Long Trail, Jay Peak Long Trail North
The “footpath in the wilderness” was established in the early 1900s, making it the oldest long-distance trail in the United States. The Long Trail is a hiking trail located in Vermont, running the length of the state. It is the oldest long-distance trail in the United States, constructed between 1910 and 1930 by the Green Mountain Club. The club remains the primary organization responsible for the trail, and is recognized by the state legislature as “the founder, sponsor, defender, and protector” of the Long Trail System. The Long Trail is maintained primarily by the Green Mountain Club. Twelve club sections maintain assigned sections of the Long Trail – two other club sections maintain the trails in Vermont’s Northeast Kingdom and the Appalachian Trail from Maine Junction in Killington to the Connecticut River. Although roughly 1,000 volunteers perform most of the club’s trail work, the club also employs a staff to handle day-to-day operations and a seasonal staff of summit caretakers and the Long Trail Patrol which works on heavy duty projects on the trail.
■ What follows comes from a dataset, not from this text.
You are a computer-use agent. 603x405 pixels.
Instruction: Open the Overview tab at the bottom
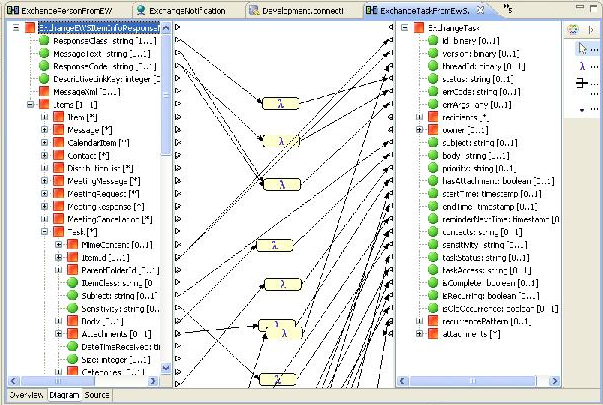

The Green Mountain Club also receives assistance from the Vermont Department of Forests, Parks and Recreation, U.S. Forest Service, National Park Service, Appalachian Trail Conservancy, and private landowners. During the mud season in late Spring, some sections of the trail are closed to hikers, to protect the trail from both erosion and to protect nearby flora from being damaged (especially the higher peaks that possess fragile alpine tundra). The 270 mile Long Trail is America’s oldest long-distance hiking path which stretches along the spine of the Green Mountains, the full length of Vermont from the Massachusetts state line to the Canadian Border. The trailhead and parking area for this section along Jay Peak is located on Vermont Route 242 at the height of land in Jay Pass. From here, the Long Trail climbs north to the open summit of Jay Peak (elev. 3858′) and beyond to the Canadian border. Follow the Long Trail north past a spur trail to Jay Camp, an overnight shelter for thru-hikers, and continue upwards through the changing forest to a ski trail intersection.
Old Rag Mountain
Old Rag Mountain is a popular hiking destination with a summit elevation of 3,291 feet (1,003 m), located in the Blue Ridge Mountains of the Shenandoah National Park in Virginia’s Madison County, near Sperryville. In contrast to most mountains of the Blue Ridge, Old Rag has an exposed (rocky) summit. Old Rag is Shenandoah’s most popular and most dangerous hike. The number of blogs and websites about this hike attests to its popularity. The number of search and rescue missions each year attests to its danger. There’s no doubt that the scramble is great fun and the views are spectacular. A day on Old Rag is one of Shenandoah’s premier experiences. We want to be sure that your experience is not marred by an accident or health issue that could be prevented with good planning.